> WORK ITEM
Find and copy each line of the data that includes "accomplish".

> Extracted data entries
▶

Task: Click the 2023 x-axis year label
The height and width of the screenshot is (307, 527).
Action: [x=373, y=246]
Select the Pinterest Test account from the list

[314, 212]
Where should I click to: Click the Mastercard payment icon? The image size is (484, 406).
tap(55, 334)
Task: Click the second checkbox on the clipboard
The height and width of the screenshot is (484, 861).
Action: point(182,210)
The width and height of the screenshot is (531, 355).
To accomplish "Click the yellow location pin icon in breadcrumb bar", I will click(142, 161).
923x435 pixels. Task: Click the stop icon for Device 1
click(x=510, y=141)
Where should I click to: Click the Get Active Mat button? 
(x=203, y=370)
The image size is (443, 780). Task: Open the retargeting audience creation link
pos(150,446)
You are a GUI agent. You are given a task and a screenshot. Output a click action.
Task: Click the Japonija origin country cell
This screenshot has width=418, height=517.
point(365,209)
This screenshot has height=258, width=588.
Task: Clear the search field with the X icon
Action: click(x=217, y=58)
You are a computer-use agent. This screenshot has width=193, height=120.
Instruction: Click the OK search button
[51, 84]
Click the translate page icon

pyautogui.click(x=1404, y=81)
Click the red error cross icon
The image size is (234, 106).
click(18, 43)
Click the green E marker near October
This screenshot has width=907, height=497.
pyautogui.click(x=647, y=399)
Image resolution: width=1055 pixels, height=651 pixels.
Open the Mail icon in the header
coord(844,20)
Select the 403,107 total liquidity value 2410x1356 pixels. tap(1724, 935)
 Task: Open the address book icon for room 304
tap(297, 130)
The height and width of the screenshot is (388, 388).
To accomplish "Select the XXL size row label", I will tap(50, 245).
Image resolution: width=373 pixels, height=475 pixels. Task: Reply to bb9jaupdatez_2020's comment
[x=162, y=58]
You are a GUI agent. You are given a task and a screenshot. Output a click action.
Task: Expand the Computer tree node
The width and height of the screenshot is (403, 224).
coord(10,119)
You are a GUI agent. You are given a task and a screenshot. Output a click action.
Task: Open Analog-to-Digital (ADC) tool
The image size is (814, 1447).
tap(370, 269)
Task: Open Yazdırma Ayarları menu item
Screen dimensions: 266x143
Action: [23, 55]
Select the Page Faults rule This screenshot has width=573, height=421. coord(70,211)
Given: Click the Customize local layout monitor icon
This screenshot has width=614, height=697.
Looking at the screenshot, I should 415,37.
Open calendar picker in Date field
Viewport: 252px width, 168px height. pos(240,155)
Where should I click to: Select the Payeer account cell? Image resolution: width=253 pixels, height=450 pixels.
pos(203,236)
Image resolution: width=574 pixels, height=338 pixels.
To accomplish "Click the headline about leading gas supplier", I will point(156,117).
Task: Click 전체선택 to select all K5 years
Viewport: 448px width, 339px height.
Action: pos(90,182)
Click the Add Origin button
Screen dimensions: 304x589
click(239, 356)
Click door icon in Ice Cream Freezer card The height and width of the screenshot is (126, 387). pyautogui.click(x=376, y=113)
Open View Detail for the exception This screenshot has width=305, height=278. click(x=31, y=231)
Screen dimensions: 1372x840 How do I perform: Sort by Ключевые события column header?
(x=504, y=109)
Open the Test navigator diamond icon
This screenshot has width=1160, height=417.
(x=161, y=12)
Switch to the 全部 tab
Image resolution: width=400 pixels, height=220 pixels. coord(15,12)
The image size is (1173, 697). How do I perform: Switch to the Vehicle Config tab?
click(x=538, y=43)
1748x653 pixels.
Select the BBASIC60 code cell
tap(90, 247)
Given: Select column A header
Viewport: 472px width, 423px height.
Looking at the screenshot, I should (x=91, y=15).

◀

> EXERCISE OUTPUT
To accomplish "Click the yellow location pin icon in breadcrumb bar", I will click(142, 161).
To accomplish "Select the XXL size row label", I will tap(50, 245).
To accomplish "Click the headline about leading gas supplier", I will point(156,117).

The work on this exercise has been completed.